Yet Another Explainer on Variational Autoencoders

For a while, I’ve been struggling to understand variational autoencoders (VAE’s) at a satisfactory level. An initial pass produced a bit of understanding, but I got sucked back in when I tried to understand Dalle-E, which led me to try to understand diffusion models, which directed me back to going over the techniques used in variational autoencoders again. Some day I will write a Johnny-come-lately post about the different components of Dall-E, but today is about VAE’s.

Before I jump into things, my default disclaimer that I am probably not someone who should be writing authoritative-sounding articles about VAE’s - this is an exercise in understanding through explanation. Also, I think its just generally useful to have as many angles at explaining something available as possible – the sources I used to understand VAE’s had great diversity in the ways they explained recurring topics and how much to delve into certain pieces of the puzzle. Here are some resources that I have found useful and are probably more trustworthy (maybe mine is more humorous?):

Paper by Kingma and Welling\(^{[1]}\)
This tutorial by some people at UC-Berkeley and Carnegie Mellon\(^{[2]}\)
This blog post\(^{[3]}\)
This other blog post\(^{[4]}\)

Much of the material here is going to be a re-hash of what has been presented in these. If you notice something wrong, please submit a pull request or open an issue in the git repo for this blog to correct my mistake.

Setup

Alright, so variational autoencoders are cool, they can produce synthetic samples (images) that are realistic and serve as great material for articles and Reddit posts about how ‘none of these faces are real!’ and how we will soon all live in an identity-less, AI-controlled dystopian nightmare.

This person doesn’t exist

How do VAE’s help us get there? One thing that [1] and [2] do is to initially put any sort of deep learning architectures aside and just focus on the general variational inference problem. At first I found this very annoying (get to the point!), but now think it is probably useful (yea yea, the people who are way smarter than me were right and I was wrong, who would have thought).

To be done:
A. In the variational autoencoder explainer, what did trying to understand Dall-E lead to an attempt to understand?
B. Duplicate everything in the variational autoencoder explainer from "This other blog" down to "correct my mistake.".
The lines play no part in this exercise.

Available data:

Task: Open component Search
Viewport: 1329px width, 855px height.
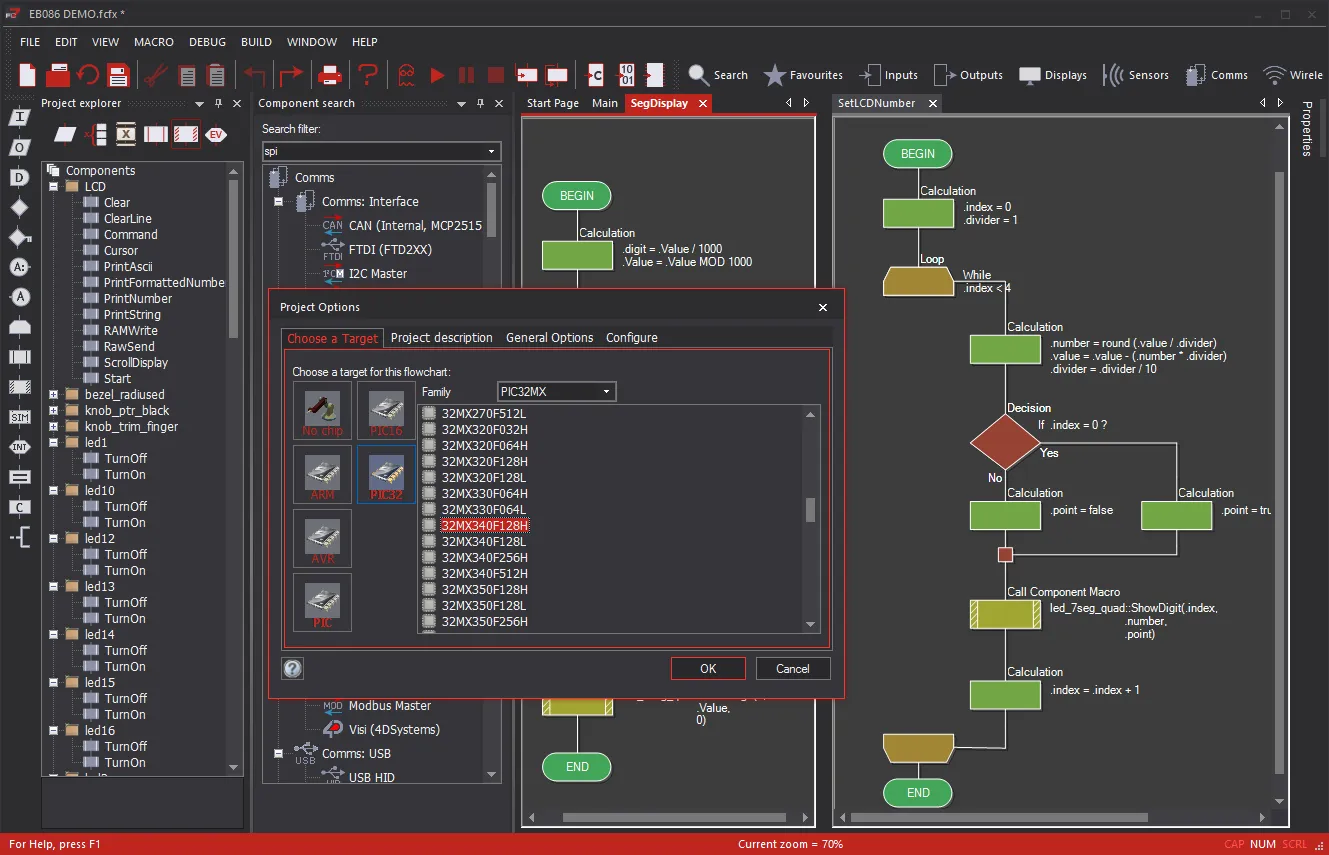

Answers to the exercises:
A. Diffusion models.

B.
This other blog post\(^{[4]}\)

Much of the material here is going to be a re-hash of what has been presented in these. If you notice something wrong, please submit a pull request or open an issue in the git repo for this blog to correct my mistake.